As a prelude, let's make clear that the concepts of variance & standard deviation are defined only for scalar variables; for vector variables (like your own 3d output here), the concept of variance is no longer meaningful, and the covariance matrix is used instead (Wikipedia, Wolfram).
Continuing on the prelude, the shape of your sigma
is indeed as expected according to the scikit-learn docs on the predict
method (i.e. there is no coding error in your case):
Returns:
y_mean : array, shape = (n_samples, [n_output_dims])
Mean of predictive distribution a query points
y_std : array, shape = (n_samples,), optional
Standard deviation of predictive distribution at query points. Only returned when return_std is True.
y_cov : array, shape = (n_samples, n_samples), optional
Covariance of joint predictive distribution a query points. Only returned when return_cov is True.
Combined with my previous remark about the covariance matrix, the first choice would be to try the predict
function with the argument return_cov=True
instead (since asking for the variance of a vector variable is meaningless); but again, this will lead to a 16x16 matrix, instead of a 3x3 one (the expected shape of a covariance matrix for 3 output variables)...
Having clarified these details, let's proceed to the essence of the issue.
At the heart of your issue lies something rarely mentioned (or even hinted at) in practice and in relevant tutorials: Gaussian Process regression with multiple outputs is highly non-trivial and still a field of active research.
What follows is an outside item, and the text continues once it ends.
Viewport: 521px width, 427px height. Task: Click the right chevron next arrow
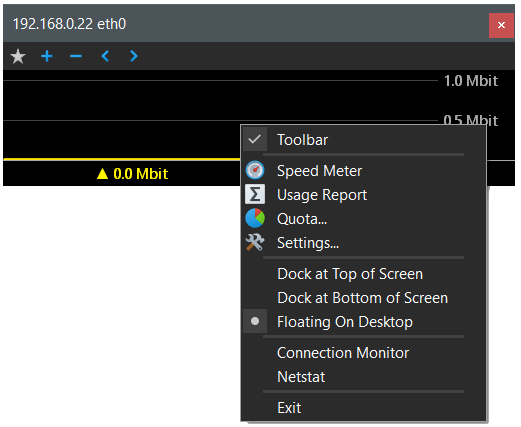click(x=134, y=56)
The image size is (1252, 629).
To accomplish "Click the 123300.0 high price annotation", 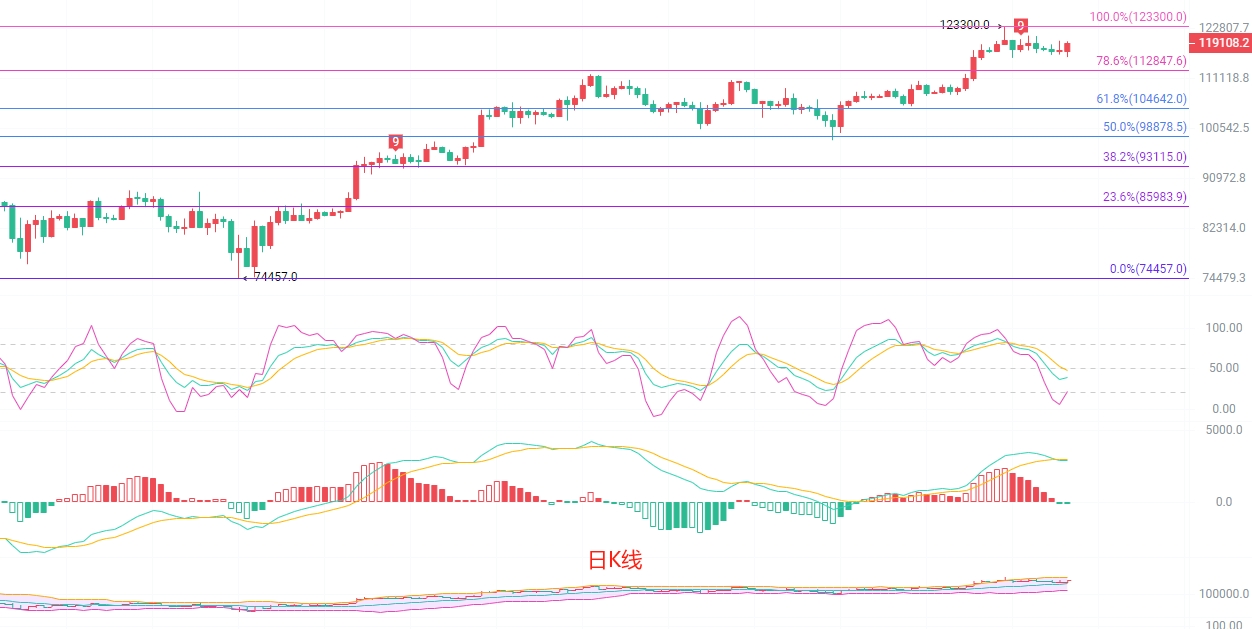I will coord(965,25).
Arguably, scikit-learn cannot really handle the case, despite the fact that it will superficially appear to do so, without issuing at least some relevant warning.
Let's look for some corroboration of this claim in the recent scientific literature:
Gaussian process regression with multiple response variables (2015) - quoting (emphasis mine):
most GPR implementations model only a single response variable, due to
the difficulty in the formulation of covariance function for
correlated multiple response variables, which describes not only the
correlation between data points, but also the correlation between
responses. In the paper we propose a direct formulation of the
covariance function for multi-response GPR, based on the idea that [...]
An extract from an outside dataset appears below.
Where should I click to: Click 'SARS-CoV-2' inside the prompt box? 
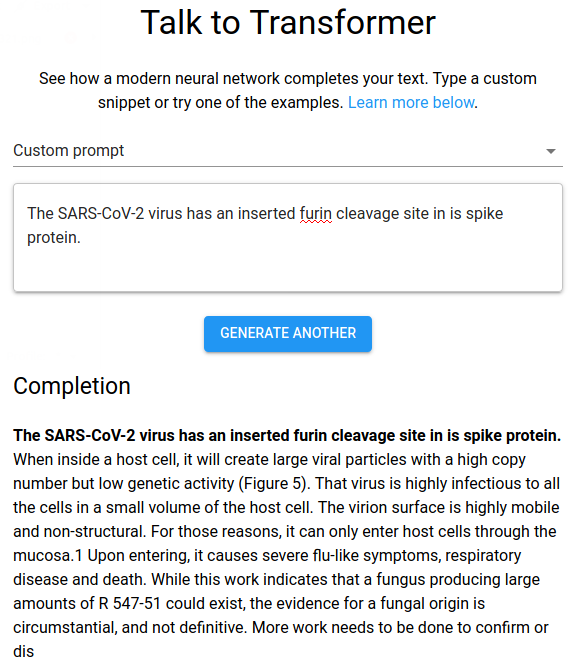101,213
Despite the high uptake of GPR for various modelling tasks, there
still exists some outstanding issues with the GPR method. Of
particular interest in this paper is the need to model multiple
response variables. Traditionally, one response variable is treated as
a Gaussian process, and multiple responses are modelled independently
without considering their correlation. This pragmatic and
straightforward approach was taken in many applications (e.g. [7, 26,
27]), though it is not ideal. A key to modelling multi-response
Gaussian processes is the formulation of covariance function that
describes not only the correlation between data points, but also the
correlation between responses.
Remarks on multi-output Gaussian process regression (2018) - quoting (emphasis in the original):
Typical GPs are usually designed for single-output scenarios wherein
the output is a scalar. However, the multi-output problems have
arisen in various fields, [...]. Suppose that we attempt to approximate T outputs {f(t}, 1 ≤t ≤T , one intuitive idea is to use the single-output GP (SOGP) to approximate them individually using the associated training data D(t) = { X(t), y(t) }, see Fig. 1(a). Considering that the outputs are correlated in some way, modeling them individually may result in the loss of valuable information. Hence, an increasing diversity of engineering applications are embarking on the use of multi-output GP (MOGP), which is conceptually depicted in Fig. 1(b), for surrogate modeling.
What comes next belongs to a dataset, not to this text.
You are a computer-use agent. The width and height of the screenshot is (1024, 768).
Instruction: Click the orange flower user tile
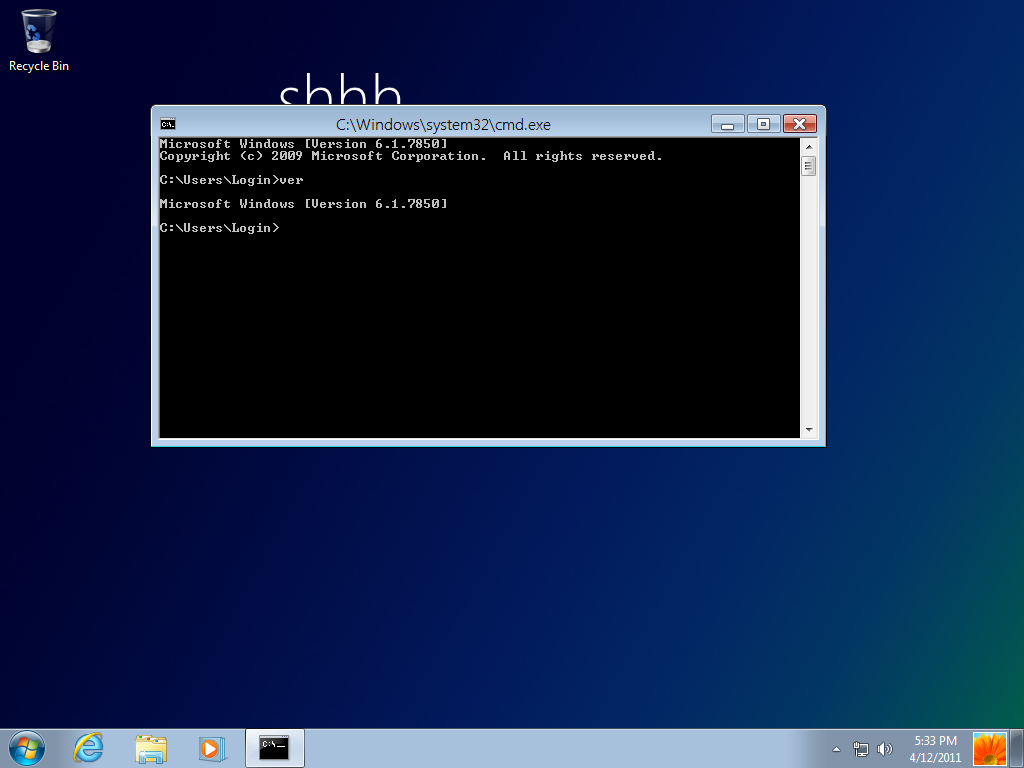click(x=989, y=749)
The study of MOGP has a long history and is known as multivariate
Kriging or Co-Kriging in the geostatistic community; [...] The MOGP handles problems with the basic assumption that the outputs are correlated in some way. Hence, a key issue in MOGP is to exploit the output correlations such that the outputs can leverage information from one another in order to provide more accurate predictions in comparison to modeling them individually.
Physics-Based Covariance Models for Gaussian Processes with Multiple Outputs (2013) - quoting:
Gaussian process analysis of processes with multiple outputs is
limited by the fact that far fewer good classes of covariance
functions exist compared with the scalar (single-output) case. [...]
The difficulty of finding “good” covariance models for multiple
outputs can have important practical consequences. An incorrect
structure of the covariance matrix can significantly reduce the
efficiency of the uncertainty quantification process, as well as the
forecast efficiency in kriging inferences [16]. Therefore, we argue,
the covariance model may play an even more profound role in co-kriging
[7, 17]. This argument applies when the covariance structure is
inferred from data, as is typically the case.
Hence, my understanding, as I said, is that sckit-learn is not really capable of handling such cases, despite the fact that something like that is not mentioned or hinted at in the documentation (it may be interesting to open a relevant issue at the project page). This seems to be the conclusion in this relevant SO thread, too, as well as in this CrossValidated thread regarding the GPML (Matlab) toolbox.
Having said that, and apart from reverting to the choice of simply modeling each output separately (not an invalid choice, as long as you keep in mind that you may be throwing away useful information from the correlation between your 3-D output elements), there is at least one Python toolbox which seems capable of modeling multiple-output GPs, namely the runlmc (paper, code, documentation).